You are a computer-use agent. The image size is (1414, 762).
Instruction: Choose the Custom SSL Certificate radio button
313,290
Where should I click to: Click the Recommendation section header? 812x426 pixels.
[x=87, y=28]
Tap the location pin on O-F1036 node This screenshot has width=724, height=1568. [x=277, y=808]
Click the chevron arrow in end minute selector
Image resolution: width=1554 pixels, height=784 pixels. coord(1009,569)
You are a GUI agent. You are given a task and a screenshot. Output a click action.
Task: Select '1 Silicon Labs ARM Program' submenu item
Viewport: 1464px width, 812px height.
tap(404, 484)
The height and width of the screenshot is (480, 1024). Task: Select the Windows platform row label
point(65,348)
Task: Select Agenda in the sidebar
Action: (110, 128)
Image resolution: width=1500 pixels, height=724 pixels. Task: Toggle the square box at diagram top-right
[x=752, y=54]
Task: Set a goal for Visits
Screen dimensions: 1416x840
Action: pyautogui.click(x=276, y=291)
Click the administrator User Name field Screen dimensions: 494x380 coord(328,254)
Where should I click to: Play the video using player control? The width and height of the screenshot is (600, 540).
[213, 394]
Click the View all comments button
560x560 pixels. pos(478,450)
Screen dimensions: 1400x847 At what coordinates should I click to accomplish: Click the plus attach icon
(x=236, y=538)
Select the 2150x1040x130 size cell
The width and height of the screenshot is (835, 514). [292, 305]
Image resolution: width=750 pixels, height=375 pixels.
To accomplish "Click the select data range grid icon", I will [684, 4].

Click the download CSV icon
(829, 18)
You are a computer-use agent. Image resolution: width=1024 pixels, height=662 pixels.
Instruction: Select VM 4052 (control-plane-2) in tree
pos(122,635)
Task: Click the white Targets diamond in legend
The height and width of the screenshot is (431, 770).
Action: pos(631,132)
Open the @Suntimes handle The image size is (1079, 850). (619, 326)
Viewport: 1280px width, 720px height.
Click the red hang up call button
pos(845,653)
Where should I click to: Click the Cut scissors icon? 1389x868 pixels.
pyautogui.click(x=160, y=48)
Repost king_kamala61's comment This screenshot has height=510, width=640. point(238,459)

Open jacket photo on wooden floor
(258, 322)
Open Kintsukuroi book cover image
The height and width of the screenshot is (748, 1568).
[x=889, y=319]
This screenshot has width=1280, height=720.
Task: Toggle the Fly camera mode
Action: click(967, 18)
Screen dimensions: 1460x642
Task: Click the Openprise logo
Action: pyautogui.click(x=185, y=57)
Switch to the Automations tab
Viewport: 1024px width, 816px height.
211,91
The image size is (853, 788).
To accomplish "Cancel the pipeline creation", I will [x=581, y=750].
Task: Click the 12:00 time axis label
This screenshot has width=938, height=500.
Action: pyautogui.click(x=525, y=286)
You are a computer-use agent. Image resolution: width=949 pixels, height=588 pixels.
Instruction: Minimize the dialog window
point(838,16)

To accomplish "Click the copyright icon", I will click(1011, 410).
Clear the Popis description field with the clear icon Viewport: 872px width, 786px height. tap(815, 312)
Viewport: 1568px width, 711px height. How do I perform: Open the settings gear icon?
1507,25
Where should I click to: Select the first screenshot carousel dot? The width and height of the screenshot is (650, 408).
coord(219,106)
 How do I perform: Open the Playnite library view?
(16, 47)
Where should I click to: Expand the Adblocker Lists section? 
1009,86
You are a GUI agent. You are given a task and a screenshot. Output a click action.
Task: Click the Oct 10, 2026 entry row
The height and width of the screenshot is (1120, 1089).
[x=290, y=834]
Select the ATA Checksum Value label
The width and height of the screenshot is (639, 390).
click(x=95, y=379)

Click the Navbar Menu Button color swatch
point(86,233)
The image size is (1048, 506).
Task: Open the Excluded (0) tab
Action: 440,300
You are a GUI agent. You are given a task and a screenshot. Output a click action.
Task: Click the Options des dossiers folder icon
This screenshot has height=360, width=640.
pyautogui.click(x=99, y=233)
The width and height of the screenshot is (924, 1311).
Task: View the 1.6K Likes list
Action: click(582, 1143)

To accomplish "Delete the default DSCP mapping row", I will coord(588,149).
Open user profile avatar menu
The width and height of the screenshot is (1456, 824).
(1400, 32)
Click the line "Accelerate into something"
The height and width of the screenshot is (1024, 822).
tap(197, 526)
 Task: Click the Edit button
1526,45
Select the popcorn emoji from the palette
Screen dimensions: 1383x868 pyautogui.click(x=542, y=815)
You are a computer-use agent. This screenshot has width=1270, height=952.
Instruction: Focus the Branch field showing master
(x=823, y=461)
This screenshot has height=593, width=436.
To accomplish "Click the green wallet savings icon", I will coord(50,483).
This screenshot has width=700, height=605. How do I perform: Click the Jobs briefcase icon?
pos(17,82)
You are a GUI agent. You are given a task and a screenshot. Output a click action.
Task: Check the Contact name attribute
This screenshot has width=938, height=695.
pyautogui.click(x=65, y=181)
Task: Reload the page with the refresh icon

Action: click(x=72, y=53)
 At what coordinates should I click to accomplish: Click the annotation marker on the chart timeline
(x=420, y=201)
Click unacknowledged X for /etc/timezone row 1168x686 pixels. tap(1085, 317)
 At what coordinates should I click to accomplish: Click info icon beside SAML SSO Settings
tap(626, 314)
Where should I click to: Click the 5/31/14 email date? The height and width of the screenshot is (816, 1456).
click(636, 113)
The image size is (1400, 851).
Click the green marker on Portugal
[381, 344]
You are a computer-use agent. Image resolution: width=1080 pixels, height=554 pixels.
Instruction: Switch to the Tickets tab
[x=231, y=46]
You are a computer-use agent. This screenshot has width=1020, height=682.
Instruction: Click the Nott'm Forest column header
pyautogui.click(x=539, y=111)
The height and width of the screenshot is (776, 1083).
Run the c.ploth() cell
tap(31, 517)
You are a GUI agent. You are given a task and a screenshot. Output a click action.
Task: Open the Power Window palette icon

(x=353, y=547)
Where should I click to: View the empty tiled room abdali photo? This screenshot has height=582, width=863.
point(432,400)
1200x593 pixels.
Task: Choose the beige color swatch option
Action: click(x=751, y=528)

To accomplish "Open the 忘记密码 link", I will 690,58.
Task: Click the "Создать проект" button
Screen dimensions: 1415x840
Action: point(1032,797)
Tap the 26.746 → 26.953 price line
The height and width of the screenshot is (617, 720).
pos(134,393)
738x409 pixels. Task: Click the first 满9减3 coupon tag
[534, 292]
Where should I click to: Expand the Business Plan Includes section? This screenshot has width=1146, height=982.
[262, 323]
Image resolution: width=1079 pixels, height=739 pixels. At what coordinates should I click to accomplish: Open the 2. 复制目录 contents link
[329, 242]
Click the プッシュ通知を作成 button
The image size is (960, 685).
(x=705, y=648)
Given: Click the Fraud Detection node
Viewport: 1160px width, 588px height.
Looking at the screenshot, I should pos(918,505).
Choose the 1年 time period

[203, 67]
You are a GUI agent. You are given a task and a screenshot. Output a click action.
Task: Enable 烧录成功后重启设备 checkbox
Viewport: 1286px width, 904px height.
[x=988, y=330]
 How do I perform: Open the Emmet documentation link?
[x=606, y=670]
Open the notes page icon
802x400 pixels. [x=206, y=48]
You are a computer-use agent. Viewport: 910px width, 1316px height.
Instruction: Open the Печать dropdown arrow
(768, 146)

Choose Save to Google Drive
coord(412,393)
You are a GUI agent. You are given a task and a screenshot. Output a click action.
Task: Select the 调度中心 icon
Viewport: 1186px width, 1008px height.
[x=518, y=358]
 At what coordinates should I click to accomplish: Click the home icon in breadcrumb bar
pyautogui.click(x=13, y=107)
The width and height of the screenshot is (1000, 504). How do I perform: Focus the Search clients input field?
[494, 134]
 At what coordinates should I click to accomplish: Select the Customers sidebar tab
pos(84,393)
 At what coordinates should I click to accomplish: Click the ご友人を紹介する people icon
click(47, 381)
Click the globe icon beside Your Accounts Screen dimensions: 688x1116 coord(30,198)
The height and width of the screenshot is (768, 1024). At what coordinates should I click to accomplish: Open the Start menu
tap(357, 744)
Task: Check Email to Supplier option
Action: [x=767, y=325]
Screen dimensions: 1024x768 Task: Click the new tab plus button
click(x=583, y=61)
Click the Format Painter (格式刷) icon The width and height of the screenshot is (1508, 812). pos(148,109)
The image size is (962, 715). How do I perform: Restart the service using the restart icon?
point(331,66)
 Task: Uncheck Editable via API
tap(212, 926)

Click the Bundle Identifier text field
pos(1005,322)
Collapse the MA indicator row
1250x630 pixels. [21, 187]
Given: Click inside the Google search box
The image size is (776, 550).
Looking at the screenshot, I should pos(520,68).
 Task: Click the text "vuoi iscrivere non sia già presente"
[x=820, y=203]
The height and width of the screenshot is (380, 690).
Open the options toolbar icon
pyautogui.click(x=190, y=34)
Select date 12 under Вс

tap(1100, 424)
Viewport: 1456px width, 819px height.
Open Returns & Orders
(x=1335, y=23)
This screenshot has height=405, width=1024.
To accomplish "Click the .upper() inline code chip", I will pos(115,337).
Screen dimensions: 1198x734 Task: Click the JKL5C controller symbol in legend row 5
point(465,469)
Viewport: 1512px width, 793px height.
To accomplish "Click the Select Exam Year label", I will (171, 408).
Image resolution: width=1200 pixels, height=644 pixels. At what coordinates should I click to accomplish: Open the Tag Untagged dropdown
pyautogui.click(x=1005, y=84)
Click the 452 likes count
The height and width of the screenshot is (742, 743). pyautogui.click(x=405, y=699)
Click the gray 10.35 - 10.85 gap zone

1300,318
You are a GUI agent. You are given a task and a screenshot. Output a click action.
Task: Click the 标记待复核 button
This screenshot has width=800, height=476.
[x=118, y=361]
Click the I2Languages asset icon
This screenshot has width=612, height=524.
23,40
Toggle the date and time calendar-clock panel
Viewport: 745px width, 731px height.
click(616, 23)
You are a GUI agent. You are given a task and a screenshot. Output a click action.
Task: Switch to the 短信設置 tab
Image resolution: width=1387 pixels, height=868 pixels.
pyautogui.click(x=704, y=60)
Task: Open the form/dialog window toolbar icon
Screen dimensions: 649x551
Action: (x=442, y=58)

§ **Given request**:
Reproduce verbatim the records from the line containing "Click the プッシュ通知を作成 button" through the line containing "[x=518, y=358]", including both of those lines.

§ **Worked answer**:
Click the プッシュ通知を作成 button
The image size is (960, 685).
(x=705, y=648)
Given: Click the Fraud Detection node
Viewport: 1160px width, 588px height.
Looking at the screenshot, I should pos(918,505).
Choose the 1年 time period

[203, 67]
You are a GUI agent. You are given a task and a screenshot. Output a click action.
Task: Enable 烧录成功后重启设备 checkbox
Viewport: 1286px width, 904px height.
[x=988, y=330]
 How do I perform: Open the Emmet documentation link?
[x=606, y=670]
Open the notes page icon
802x400 pixels. [x=206, y=48]
You are a computer-use agent. Viewport: 910px width, 1316px height.
Instruction: Open the Печать dropdown arrow
(768, 146)

Choose Save to Google Drive
coord(412,393)
You are a GUI agent. You are given a task and a screenshot. Output a click action.
Task: Select the 调度中心 icon
Viewport: 1186px width, 1008px height.
[x=518, y=358]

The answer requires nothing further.